The legion of Aemilius wedged in between the phalanxes and targeteers and had the targeteers behind and the Chalcaspides in front. Lucius Albinus, a former consul, was sent against the Leucaspides of the centre of the enemy lines. The elephants and the allied cavalry were sent to the right wing, by the river, where the battle began. This was also the area where the Macedonians started to retreat. This attack was followed by an attack on the left wing by the Latin allies, who pushed it back. The second legion charged the centre, broke the lines of the enemy and dispersed it. Plutarch wrote that Marcus, the son of Cato the Elder and Aemilius' son-in‑law, lost his sword. He rallied his companions to his aid, who put themselves under his leadership, and attacked. They filled gaps that were hidden by hips of fallen bodies. They fought 3,000 elite Macedonians who remained in close ranks and slaughtered them. The battle ended at four o' clock and was won in one hour. The rest of the day was spent pursuing fugitives over the course of three miles. Plutarch wrote that the Macedonians lost 25,000 men and noted that according to Poseidonius the Romans lost 100 men while according to Nasica they lost 80.

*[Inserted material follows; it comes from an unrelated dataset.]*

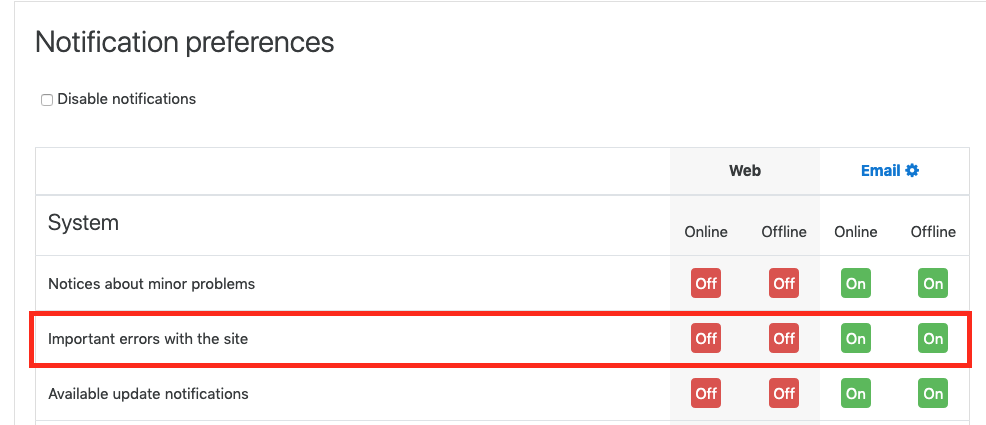Image resolution: width=986 pixels, height=425 pixels.
Task: Click the System section heading
Action: point(83,222)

Livy stated that the Macedonians suffered the greatest losses in any battle with the Romans and that if the battle had started earlier, the Romans would have had more daylight time to pursue the Macedonians and all their troops would have been destroyed. The Macedonian wings fled in full ranks. The survivors of the hemmed-in phalanx fled unarmed to the sea. Some went into the water begging the Roman ships to save them. They walked further into the sea or swam towards the boats from the ships, but they were killed. Some headed back to the shore, but they were trampled by the elephants that were moving ashore. The enemy lost 20,000 men, 11,000 were taken captive. The victors lost no more than 100 men, most of whom were Paelignians.

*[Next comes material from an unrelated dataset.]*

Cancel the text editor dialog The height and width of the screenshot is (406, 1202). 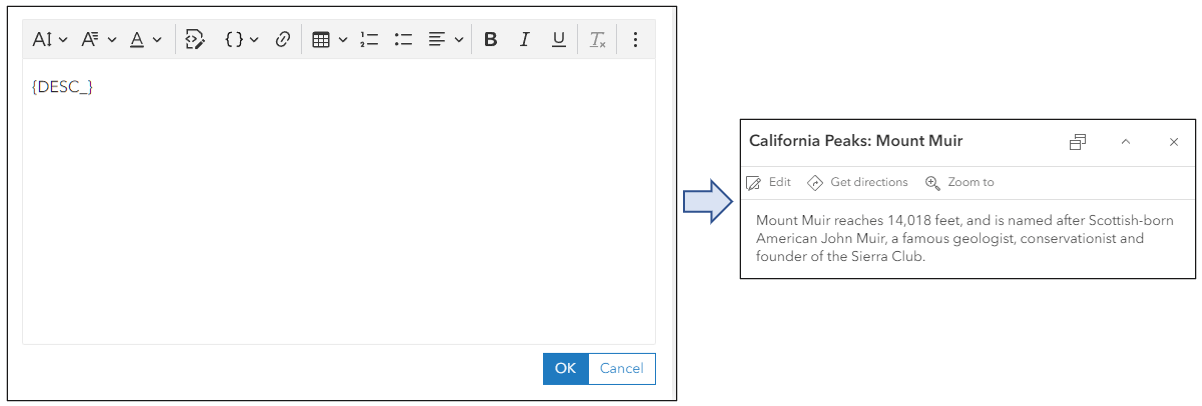coord(621,369)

Plutarch recorded that Polybius wrote that Perseus cravenly left the battle immediately and went to the city under the pretext of offering sacrifices to Heracles. Plutarch noted that Poseidonius, who wrote a history of Perseus and said that he participated in the battle, wrote that the king did not leave because cowardice or under the pretence of sacrifices, but because, the day before the battle, he was kicked in the leg by a horse. On the day of the battle, against advice to the contrary, he ordered a pack horse and joined the phalanx without a breastplate. A dart tore his tunic and bruised his skin. Livy, instead, wrote that Perseus was the first to flee the battle with his sacred cavalry squadron. He fled to Pella and was quickly followed by the Thracian cavalry. The Roman forces, busy routing the Macedonian phalanx, were "careless of pursuing the cavalry".

===Pursuit of Perseus===
Livy wrote that Perseus fled to Pella through the Pierian wood with his cavalry, which had survived the battle almost intact, and the royal retinue. In the darkness he left the main path with a few trusted men. The abandoned cavalrymen returned to their homes. Plutarch, instead, wrote that he came across infantrymen who called the horsemen cowards and traitors and tried to push them off their horses. He turned away from the road, attempting to be inconspicuous. He carried the royal diadem. These ran away because they were afraid of his cruelty. Perseus reached Pella. He was met at the palace by the governor of Pella and the royal pages (Livy) or was met by his treasurers whom he killed because of bold remarks about the defeat (Plutarch). Perseus' friends, who had escaped to Pella independently, shunned him. Only Euander the Cretan, Archedamus the Aetolian, and Neon the Boeotian remained. Fearing a plot, Perseus continued his escape with an escort of about five hundred Cretans, lured by money. He rushed to cross the river Axius before daylight, because he thought that the Romans would not pursue him beyond this treacherous river. He reached Amphipolis three days after the battle. He sent ambassadors to the Romans. In the meantime, Hippias Milo, and Pantauchus, three of his main friends, had fled to Berœa and surrendered that city and several others. Perseus addressed the people of Amphipolis, but he was met with hostility because of fears that his presence would lead to a Roman attack. He left the city and arrived at Galespus the next day.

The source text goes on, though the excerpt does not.